TEXT EXTRACT:
····················

# An accessory for cell phone/ iPod video.



## Beanflip (Sep 11, 2010)

I saw some things that got me inspired to make this simple adapter. It allows me to easily use my garage sale tripod with just about any cell phone / iPod camera. I use my iPod to video all the time. I hope some of you can utilize the idea or develop your own from it. Some scrap wood, a dowel,rubber bands,self stick foam, and a blind tee nut. I believe the nut is 1/4 20 thread.


----------



## NightKnight (Dec 16, 2009)

Neat! Thanks for sharing!


----------



## Beanflip (Sep 11, 2010)

Thought I would throw this in. I have done most of my video with it. A simple tripod. A scrap board with a custom notch for the iPod touch and a sheet rock screw. I like things complicated.


----------



## lightgeoduck (Apr 3, 2011)

nice,, I might have to fiddle with something like that.. It would be nice to have multiple camera up sometimes.

oh by the way, maybe your next project could be an outlet plate for that outlet on the wall.... 

LGD


----------



## Beanflip (Sep 11, 2010)

lightgeoduck said:


> oh by the way, maybe your next project could be an outlet plate for that outlet on the wall....
> 
> LGD


 Now you sound like my wife.


----------



## Knoll (Nov 10, 2011)

lightgeoduck said:


> nice ... oh by the way, maybe your next project could be an outlet plate for that outlet on the wall....

····················

RECORDED DATA:
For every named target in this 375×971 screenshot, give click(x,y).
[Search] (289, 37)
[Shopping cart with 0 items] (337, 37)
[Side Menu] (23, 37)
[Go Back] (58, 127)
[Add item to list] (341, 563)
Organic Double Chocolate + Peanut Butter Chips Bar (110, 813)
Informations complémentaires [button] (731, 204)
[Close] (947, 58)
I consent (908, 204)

····················

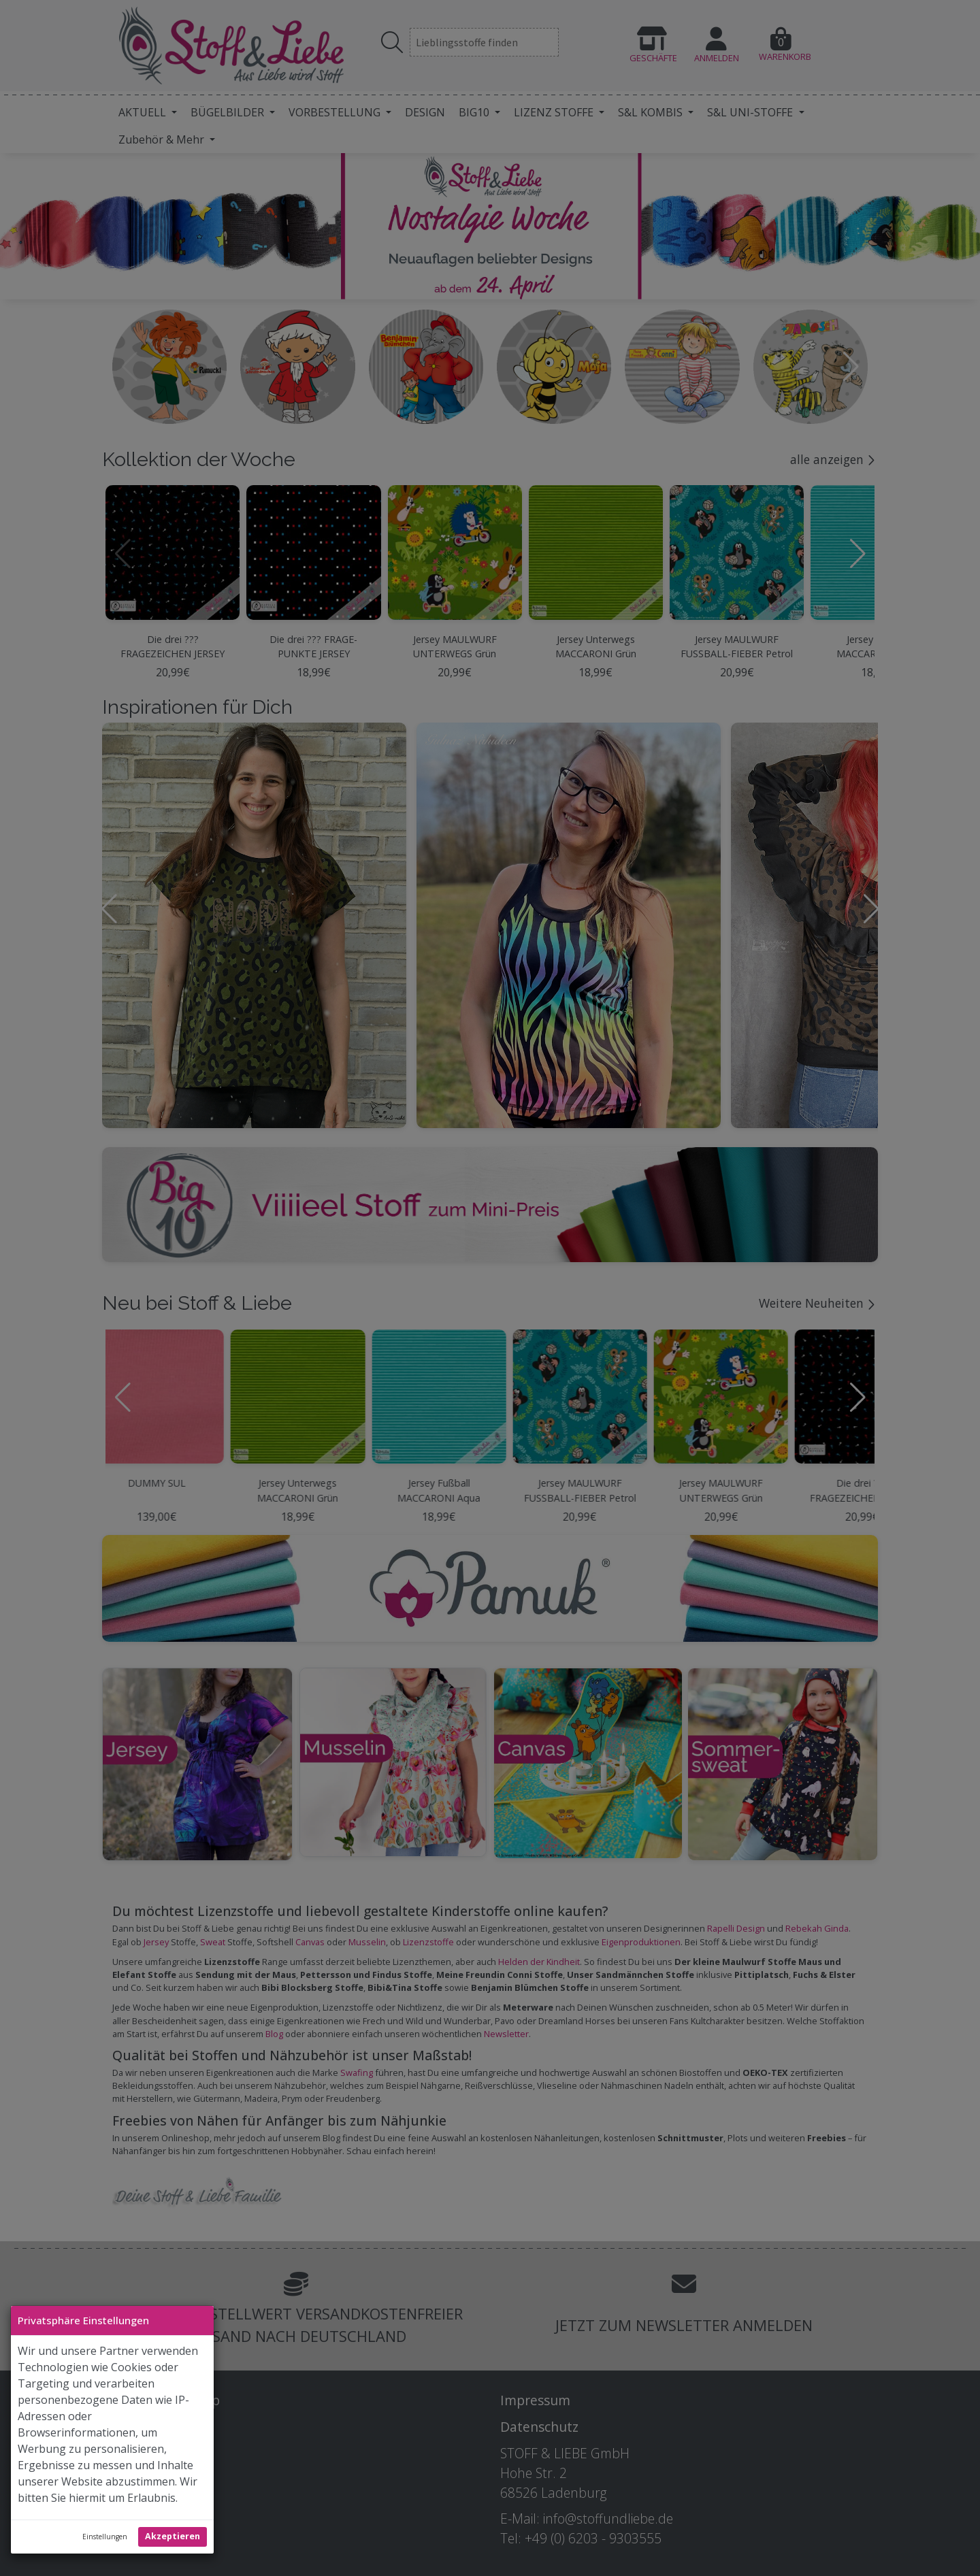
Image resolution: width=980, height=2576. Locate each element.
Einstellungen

····················

EXERCISE AIM: In the tripod adapter thread, what thread size does Beanflip believe the blind tee nut has? None of the data is needed here.

CORRECT OUTPUT: 1/4 20 thread.